There's no trickery involved either. The client software is truly tiny, and takes up less than 10MB of hard drive space. I've tried to locate a secret local game file cache in the hidden recesses of the darkest administration folders Windows has to offer, but it's just not there. When gaming, less than 10% of two CPU cores are utilised – roughly what you'd expect for HD video decodes, and not a complex 3D game.
But unlike other streaming services, like Spotify or iPlayer, I don't think OnLive quite hits the right balance of loss of quality against convenience. What they've achieved is remarkable, but it's hard to recommend paying for it, at least on the PC, just yet. The video isn't just highly compressed and full of artefacts, it's low-res in the first place too. That means details are lost and even a 2D shoot-'em-up looks fuzzy. I can't imagine playing LA Noire or a point-and-click adventure that relies on being able to see small objects to solve puzzles over OnLive.
And that's when it's working well. Nothing breaks a game's sense of immersion more than tearing video, vocoder-like sound errors and a flashing “Network quality too low” button at the top of the screen. Which does happen.

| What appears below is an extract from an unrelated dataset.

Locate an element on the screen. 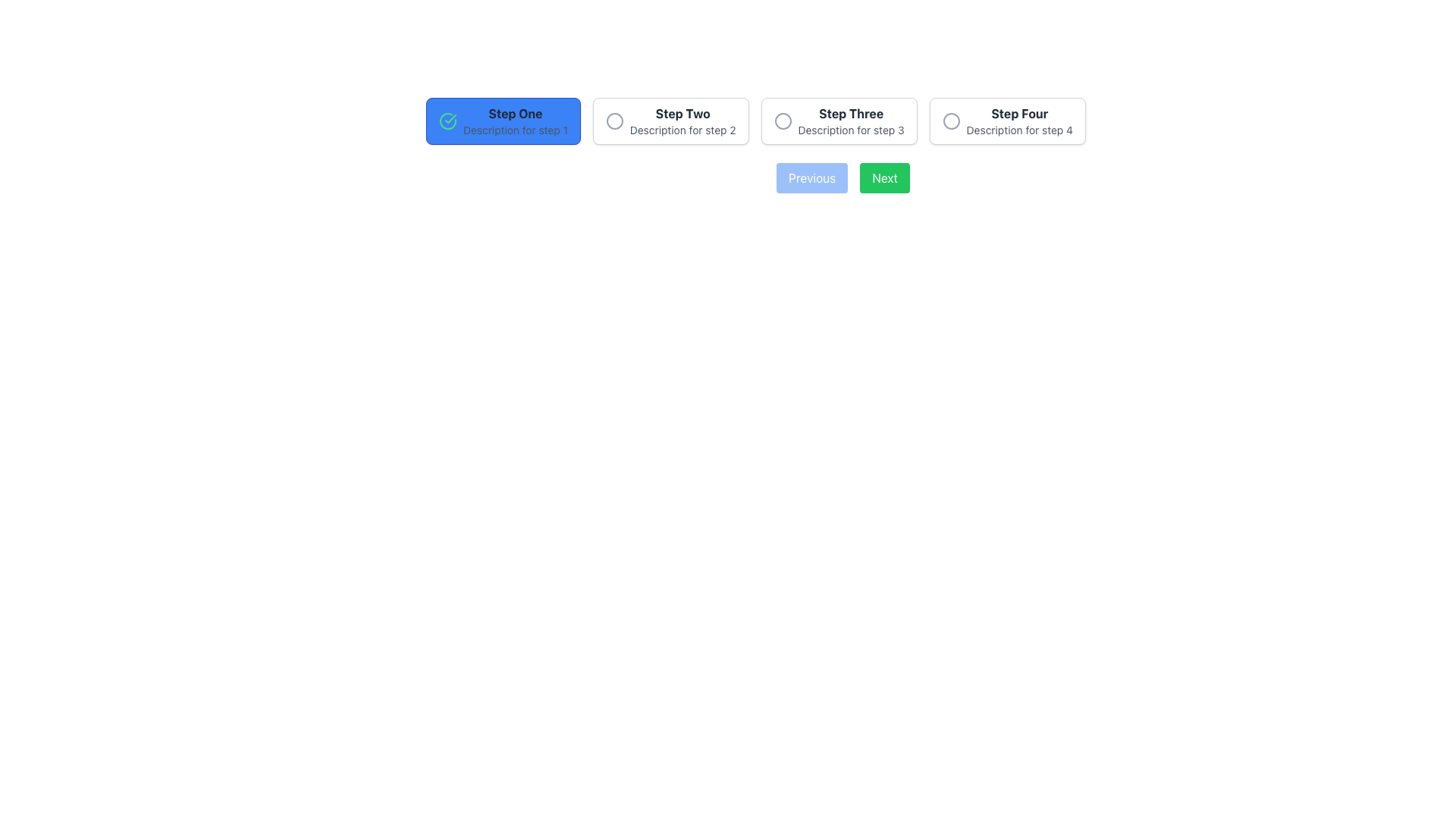 Image resolution: width=1456 pixels, height=819 pixels. the Text Display that describes 'Step One', which is highlighted in blue and located to the left of 'Step Two' is located at coordinates (515, 120).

From a technical point of view, it uses over 2GB an hour bandwidth too: that's bad news for anyone on a capped service or whose fair use policy will throttle their connection for 'heavy use'. BT currently excludes OnLive traffic from its cap, but it's not worth switching ISP for.
One conclusion, then, might be that OnLive is a great proof of concept, but we should really wait until it gets better – except that it is up against the limitations of the internet, not its own hardware. I'm not sure they can reduce latency further, at least over the existing public IP infrastructure. The technical hurdles of the future – improving quality and reliability – may actually be a bigger challenge than all of those the company has already overcome.
Even in its current state, though, I could see the service as a great supplement for gaming on a tablet or getting rid of consoles. What I'd love to see is a partnership between OnLive and, say, Steam – so if I'm at my PC I can play a high-quality local client, and if I'm out and about I'll settle for second-best and stream from the same save points.
The problem is that there's no business model there for either company; the convenience just wouldn't be worth the premium they'd need to charge.
Even now, price is not OnLive's friend. You can pay £6.99 a month for free access to a library of over 100 games, which would be great – except that new releases are excluded from that archive.
You can compare this directly with Spotify, the music streaming service that offers unlimited access to millions of tracks at exceptionally high quality on any device for just £3 more a month.
I really admire what OnLive has achieved: I genuinely didn't think it was possible to get the service to be as good as it is. But with the gaming capabilities of even budget laptops so good these days, it's hard to see it as an alternative for PC gaming.